A private grin, but not without irony: The entire reason for meeting with the avian ambassador at the first opportunity, even going so far as to meet aboard the shuttle itself, had been to urge the ambassador to speak with the Adarakans, once of Earth, as the Conclave could not, and urge them for the sake of the two million survivors of their people who once numbered in the billions to agree to meet with lizardkind again and treat for peace. Even after the peace treaty with the Inagakians had taken force, the apes had refused to so much as acknowledge the Conclave's transmissions - and lately, in the skies above their last remaining world, a Beamer had destroyed the last remaining Triumvirate Cruiser while a small wing of bombers went in for just one run, killing more than half of the five million ex-Earthlings who had been living there, together with a dozen of their remaining factories, leaving them with only five intact.
The dillapidated hypershuttle's airlock creaked open, and Ambassador Rissefor recognized his opposite number standing in the gap, having apparently taken the trouble to open it instead of leaving it to the crew. With a sweep of his tail and open claws, Rissefor invited Ariel's ambassador to his chambers at the newly-reinstated embassy.

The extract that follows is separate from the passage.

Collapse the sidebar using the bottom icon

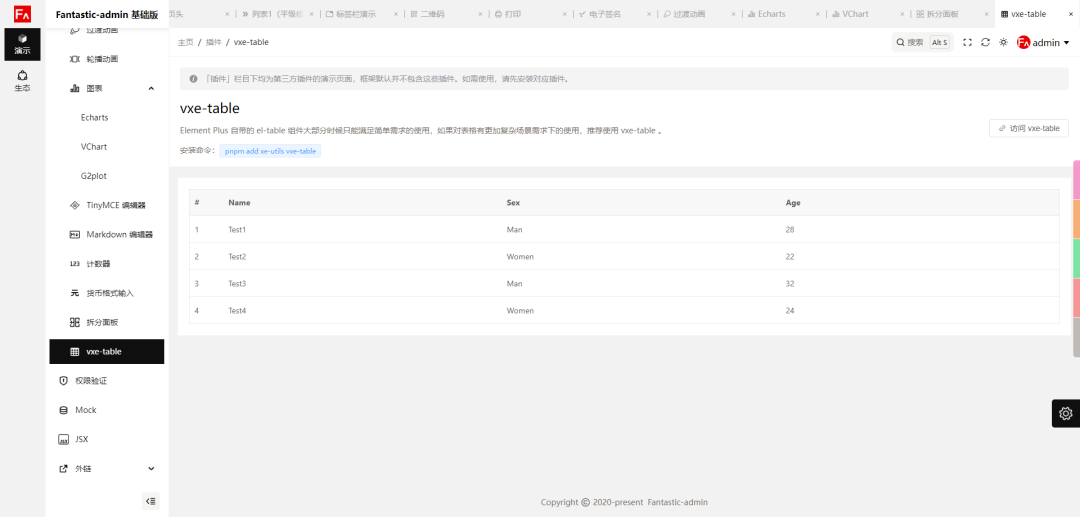151,501
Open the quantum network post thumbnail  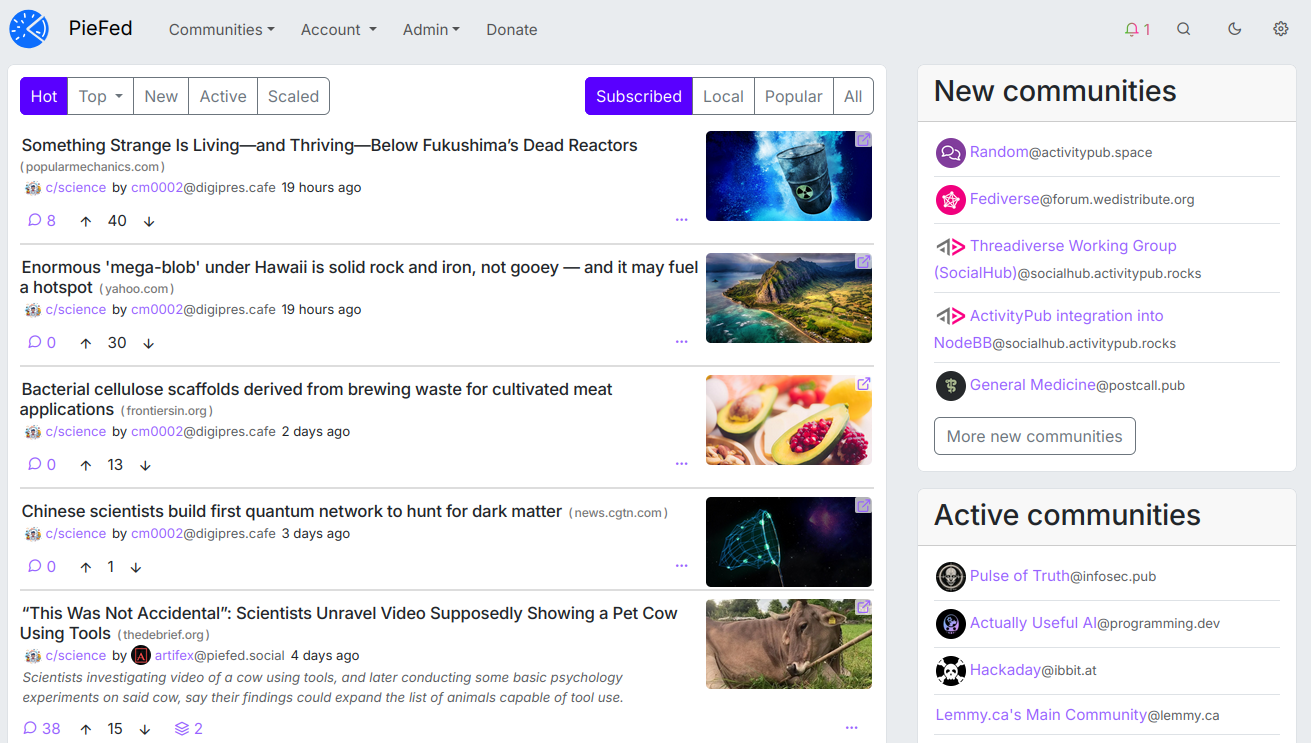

The old bird, though slightly rumpled, retained the dignity of office, and with a slight tilt of the head, recognizing the honor - or the urgency - of being so greeted on first reaching the dock, accompanied Rissefor to the suite, politely registered approval, made a mostly-doomed effort to smooth the feathers that were still out of place, and selected a scene for the room's large viewscreen display: The capital city of Altair, not as it was under lizard rule, but as it had been for the centuries before the conquest. Diplomats that they were, neither commented on how or why the planet had changed or the events that had led to its changing hands, but Rissefor spoke of the scene's beautiful nobility, and Ariel's ambassador thanked him graciously - and then added, bright wings first spread wide then dropped to pull in close again, "But there is a more-urgent matter of which I would speak!"
Ambassador Rissefor's training was so extensive and so acute that he managed not to break up laughing even slightly - still less to comment on the cause of the "bickering" between his people and the Triumvirate which Ariel apparently wanted - or
had wanted, when the ambassador set out - to end. Instead of admitting that lizardkind probably
could no longer match the combined might of the Triumvirate and Sovereignty since it was difficult for the Conclave to even
see anything so insignificantly small, still less shrink itself to that size, Rissefor asked blandly, "Then you haven't seen the news?"

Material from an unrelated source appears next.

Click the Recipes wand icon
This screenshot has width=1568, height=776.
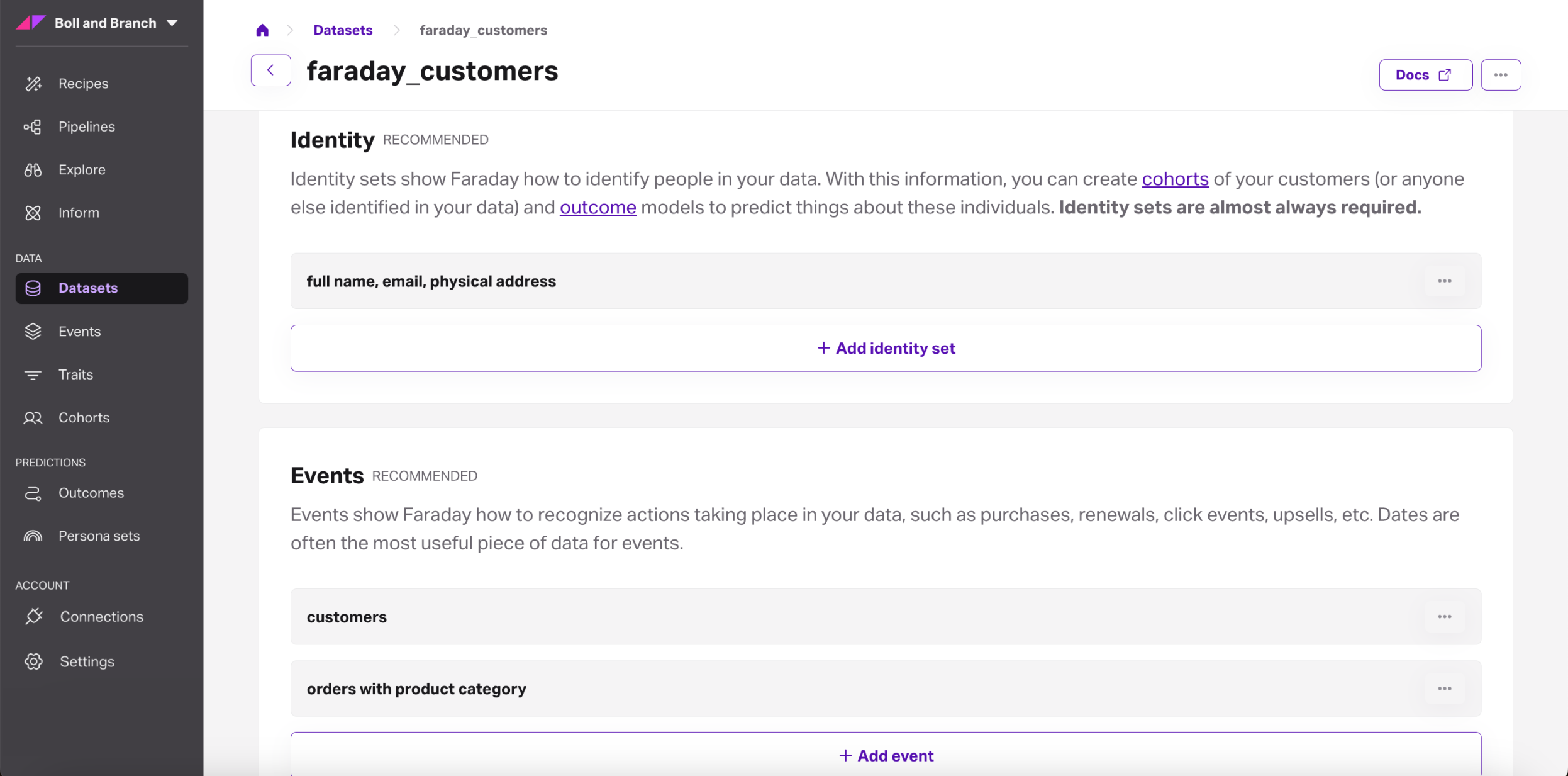pos(33,84)
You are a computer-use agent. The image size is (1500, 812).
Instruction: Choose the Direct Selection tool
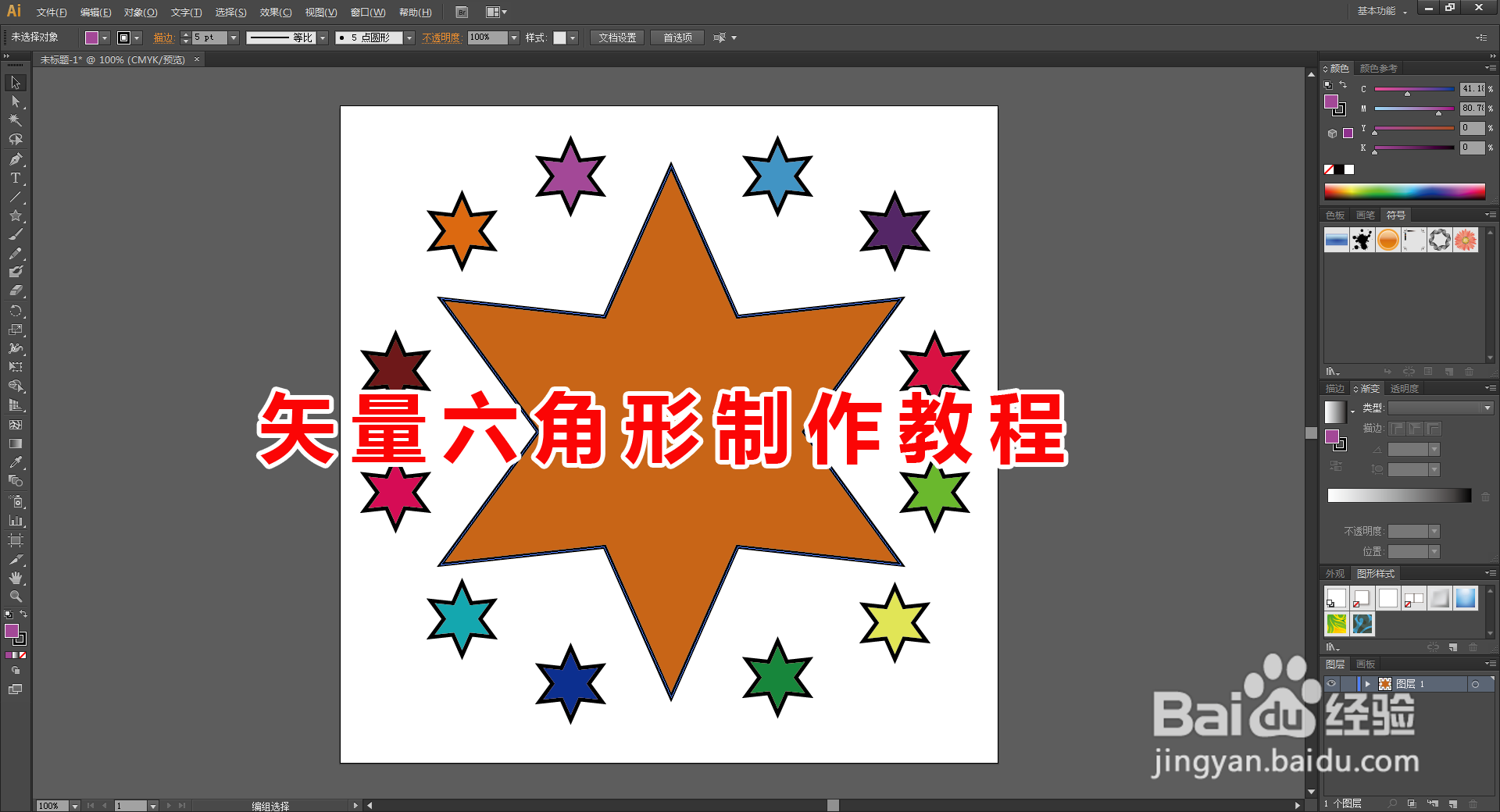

The visiting ambassador stiffened so as not to slump, putting as much weight as possible on the staff of office that was worth more than any of the Inagaki foreign service's othre remaining possessions, including what was left of the hypershuttle out in the port, and carefully asked, "What news do you mean?"
Rissefor swung his head to one side to give one eye a clear look at the bird ambassador, then swung it back the other way to give the other eye a better look. "Of course," he acknowledged, "you've been in hyperspace, and perhaps the news didn't reach you there - but surely while your crew was landing, a private dispatch from your homeworld would have..."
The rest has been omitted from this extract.